ClassicHasClass wrote: Mostly because my programs were already using IST and I don't have a reason to switch. I haven't had any of the repaint problems you mention on El Crap (you can try them and see for yourself, though this is a 2014 i7 MBA, so it might be system dependent). However, it doesn't use antialiased fonts, etc.

Wow, tried your Mosaic and was warped in the 90's. Nice packaging, icon and all. It looks so SGI.
On surface yours look to work OK, as interface is relatively basic.
But I have the possibility to try it on Imac retina 27" 2015 with 10.11.1, and Imac 27" 2010 with 10.6.8. The mosaic Motif interface is considerably faster on he old mac. So much so, that if I open it with your default page, and quickly resize the window (using the handle on the bottom right), it can't keep up with the resizes, if I do it quickly. It will keep redrawing itself for a couple of seconds, once I let go. On the old mac it works just fine. And the processor on the old mac is roughly three times slower. The resolution is the same on both computers, in spite of the new retina, since Xquartz does not support retina and displays 2x2 pixels. Not to mention that ATI chip is several generations better.
So there is something sticky in Xquartz / OS X El Capitan which not only eats all the CPU progress in the last 5 years, but makes it also considerably slower.

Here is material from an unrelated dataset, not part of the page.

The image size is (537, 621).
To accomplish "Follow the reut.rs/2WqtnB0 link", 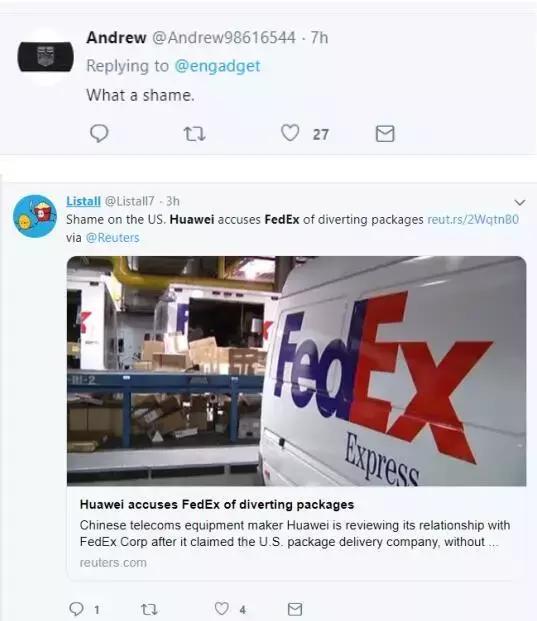I will [473, 219].
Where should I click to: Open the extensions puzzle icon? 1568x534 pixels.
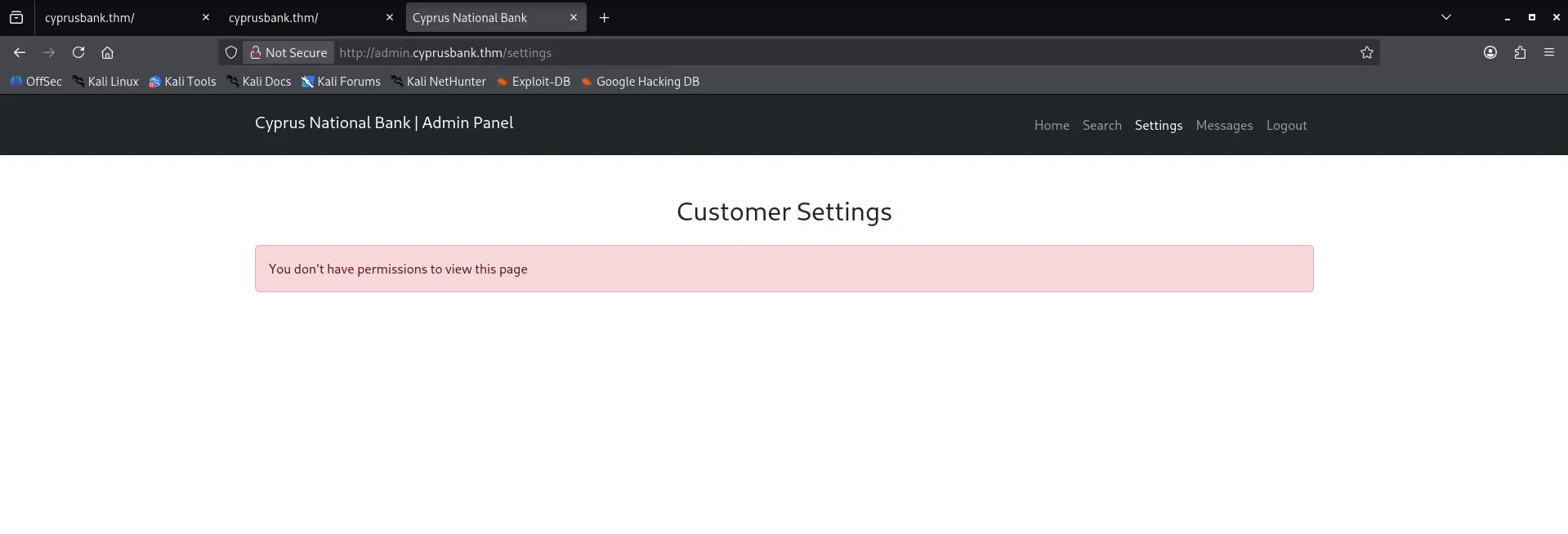(x=1520, y=52)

On the side note - I see you are also modernizing Mosaic with new features, like trying to introduce UTF-8.
You might try XmHTML as shortcut, and get antialiased fonts without much effort.
http://sourceforge.net/projects/xmhtml/
Of course, it might be almost too modern for Mosaic, defeating its own purpose. So maybe XmHTML could be used as an alternative page renderer.
In my software, XmHTML works on Linux and Mac, both 64 and 32 bits.
jimmer wrote: Oh wow, if I'd start coding Motif on OSX there'd be THREE of us. That's almost a Community :)

The X11 experience on OS X is really rudimentary and getting worse, so I expect a large influx of geek tinkerers. The lure of solving the problems nobody cares about is just too big. Not even xperf works. xmag is unable to read pixels from the screen. oclock has pixels of wrong color on top and left. Iconizing application's top window does not iconize children.